Respondents' affidavits contain a more detailed description of the customary procedure. The affidavit of the Warden of the Illinois State Penitentiary at Joliet, where Green is confined, states:

"It is my understanding that prior to November 1970, the following procedure was used in revoking a prisoner\'s Statutory Good Time: The prisoner was called to the Isolation Building on a call ticket, the disciplinary charge was read to the prisoner, and he was asked whether it was true or false. On major violations of the rules, the two captains would decide what action was to be taken against the prisoner. If the charge was serious enough, they would also refer his case to the Merit Staff for further action. If the prisoner emphatically denied the charge, the captains would investigate the incident. When his case was referred to the Merit Staff, the charges would be read by the captain to the full committee, the case would be discussed, and they would recommend the penalties to be given to the prisoner. If the penalty was the loss of Statutory Good Time, the recommendation would have to be approved by the Warden and then sent to the General Office in Springfield, Illinois, for the final approval of the Director of the Department of Corrections."5

Respondent states that under the rules of the Department of Corrections then in effect, good time was not revoked until after the prisoner had committed at least four rule infractions.6 According to his disciplinary report, Green committed four such offenses between October 9, 1965, and February 17, 1966, and thereafter was eligible for deprivation of any part or all of the good time he had earned, or might thereafter earn.7 In five separate disciplinary actions between March 7, 1967, and January 8, 1970, Green lost a total of 21 months of good time.8

The district court found petitioner's allegations insufficient. The court held that the Constitution requires only that "the facts be rationally determined" and that the inmate "be afforded a reasonable opportunity to explain his actions." The court decided that Green's allegations did not establish a failure to satisfy those requirements.9

Thomas's complaint alleges that without an adequate hearing he was placed in solitary confinement for 15 days for sending a letter to an ex-inmate in an illegal way.10 The record also reveals that one month of his statutory good time was revoked. The district court dismissed his complaint on the authority of Walker v. Pate, 356 F.2d 502 (7th Cir. 1966), cert. denied 384 U.S. 966, 86 S.Ct. 1598, 16 L.Ed.2d 678.11 On appeal, he seeks restitution of this good time.
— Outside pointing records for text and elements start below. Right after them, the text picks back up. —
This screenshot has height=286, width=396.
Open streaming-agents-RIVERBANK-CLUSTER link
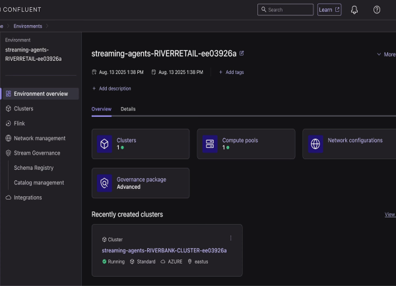point(164,250)
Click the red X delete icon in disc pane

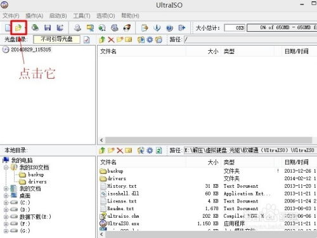tap(111, 39)
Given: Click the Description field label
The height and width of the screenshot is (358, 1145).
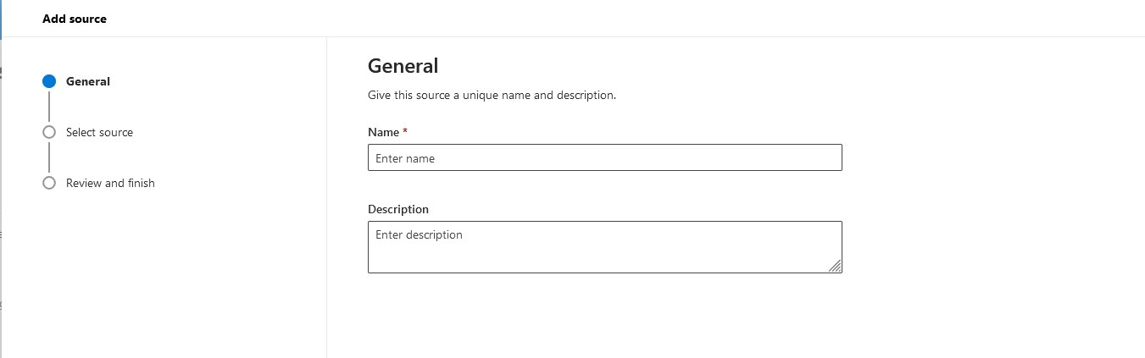Looking at the screenshot, I should (398, 209).
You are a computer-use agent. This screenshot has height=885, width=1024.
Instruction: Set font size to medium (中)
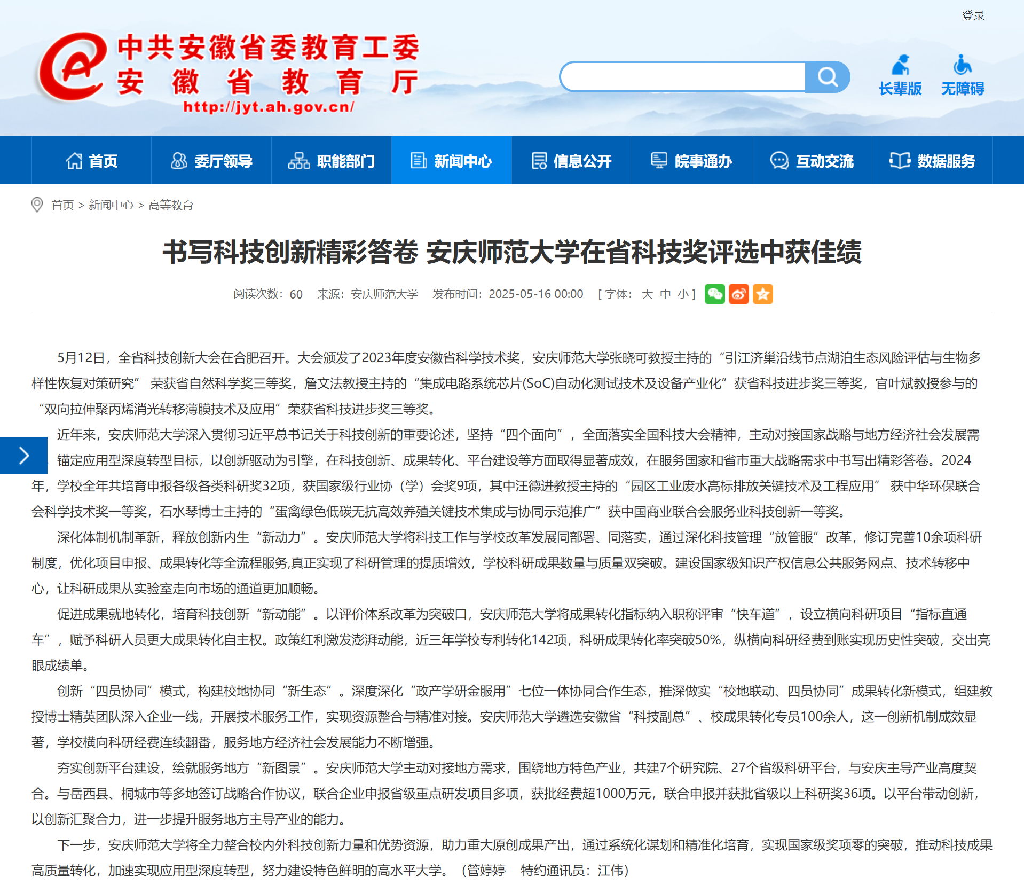[x=665, y=294]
Counsel for Green, Miller and Thomas have limited their contentions in this court to the issues concerning their loss of statutory good time. In each of these cases the challenged action took place before the change in disciplinary procedures which became effective on December 1, 1970.12 The specific procedural defects which they challenge are summarized in their brief as follows:

"Plaintiff-Appellants urge this Court to find the rules and procedures under which they were deprived of their accrued good time and of the opportunity to earn additional good time to be null, void, and without effect for these reasons:
"a. They were not provided with sufficient prior notice of the charges against them.